Solar Panels Should Cover Buildings, Not Farm Land



It’s Earth Day — a day for reflection on our impact on the earth. Invariably, it’s also a day for promoting alternatives to the common way we do things — alternative energy being a main focus. In Ontario, government-funded alternative energy initiatives such as biomass generation, wind or solar energy has stirred controversy. Whether it is the impact on land values or the pure cosmetic issues, wind and solar power have been very polarizing subjects.

This morning I picked up on this tweet by Sunderland, Ont., farmer Jim Smith.

If you cannot see the above tweet, CLICK HERE

It really does make me wonder whether it makes sense to take productive farmland out of production to create this kind of solar (or wind) farm.  There is a difference between having some panels on top of the shop to creating a 100 acre solar farm.

In this video from 2010, Ontario Farmer Steve Twynstra shares his reasons for investing in solar energy on his farm.

At a time when the population is increasing and food will become more and more scarce globally covering productive farmland with wind and solar equipment should not make you feel better about the environmental stewardship.  In my opinion this is an example of the modern view on being “environmental.”

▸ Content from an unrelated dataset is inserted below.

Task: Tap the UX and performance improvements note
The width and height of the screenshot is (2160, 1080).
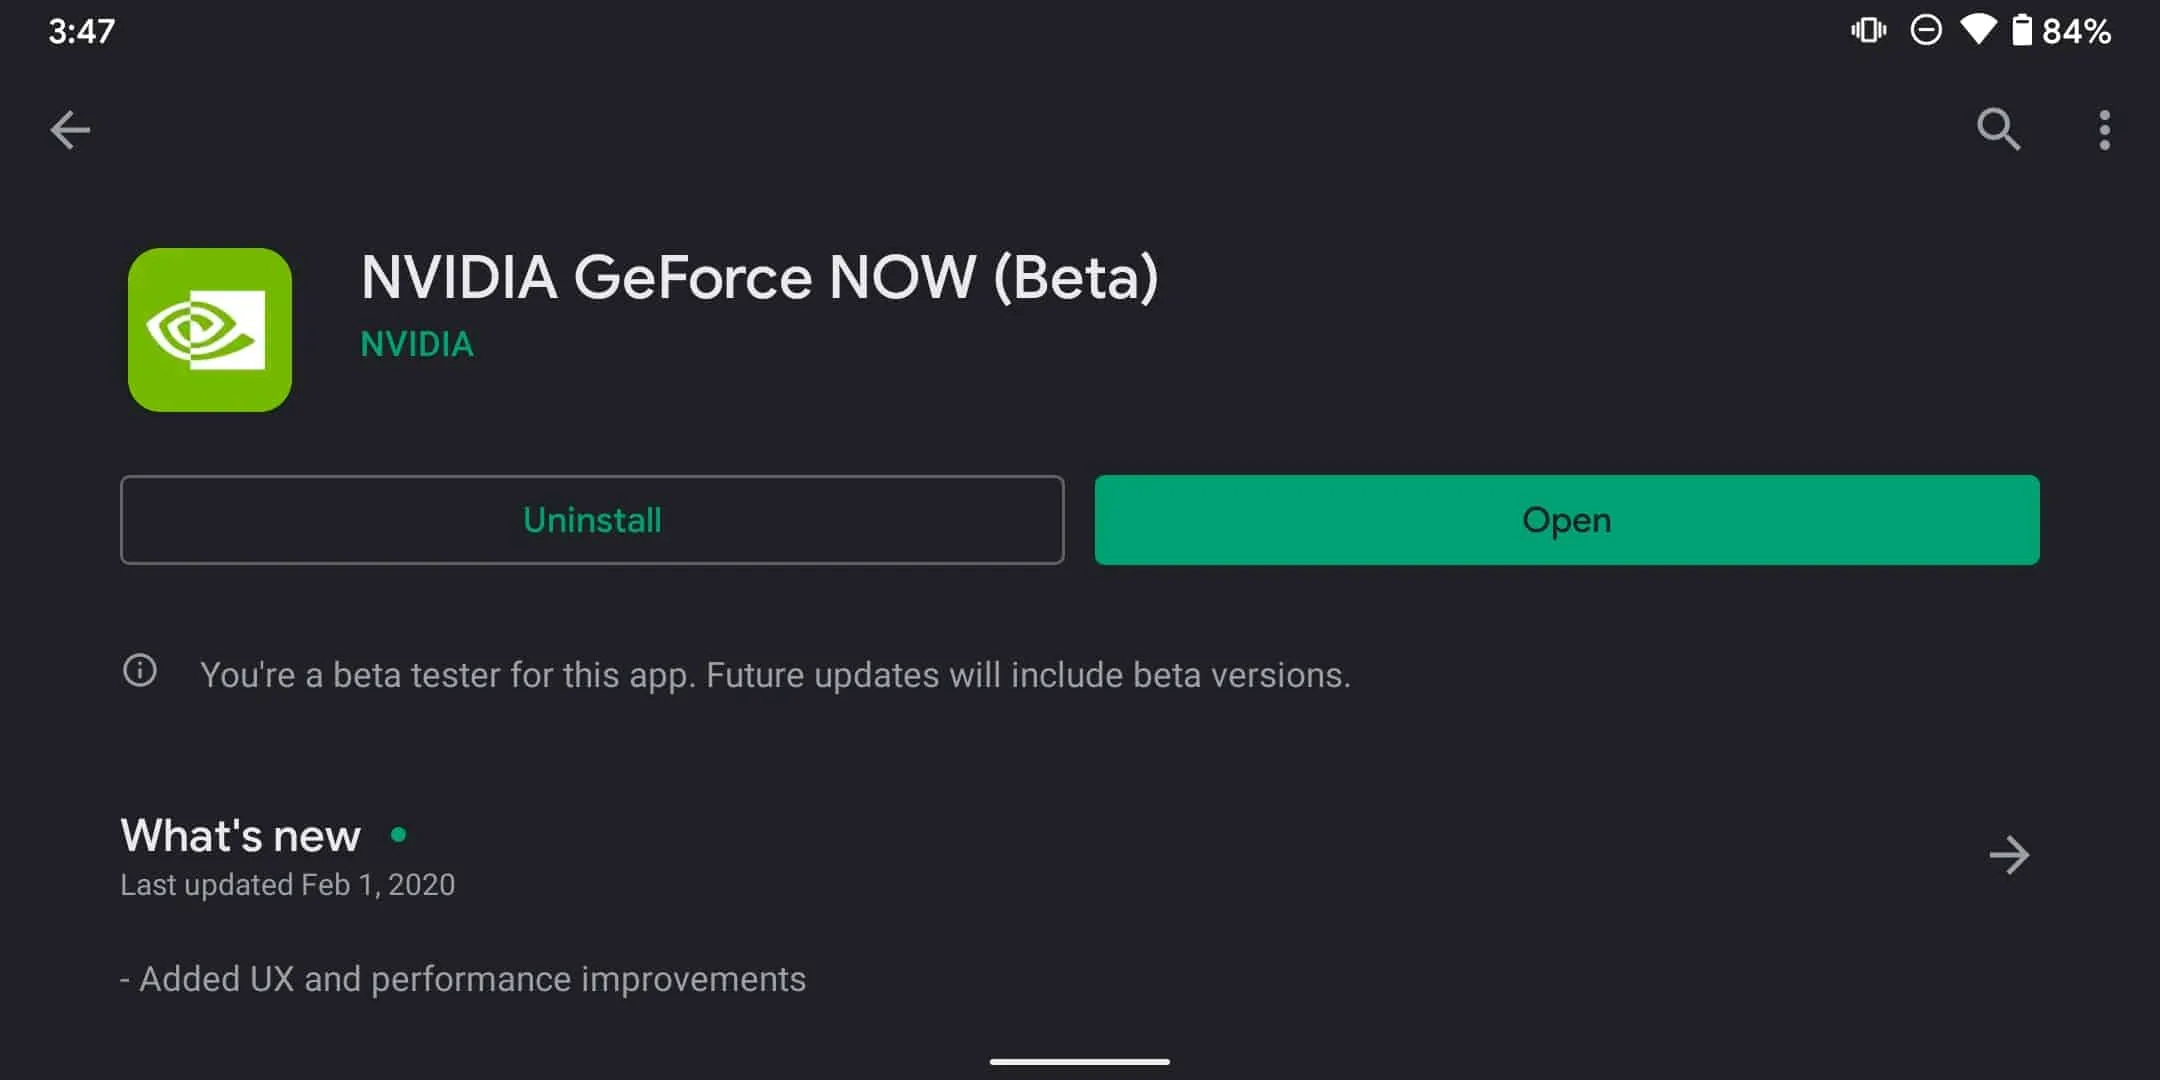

The concept is not well thought out.

Taking productive farmland out of production is not being environmentally responsible at all. Putting a wind turbine on top of a ridge is fine but building a wind farm on an acre where corn used to grow at 150 to 200 bushels is not. Sure, yes, some years a plot of land may be used to grow biofuel, but in the rotation years that land can still grow food. I am all for green energy in many ways, whether it be in electric cars, solar energy, and wind power, but not when it permanently converts food producing farmland to what we see in Jim smith’s above tweet.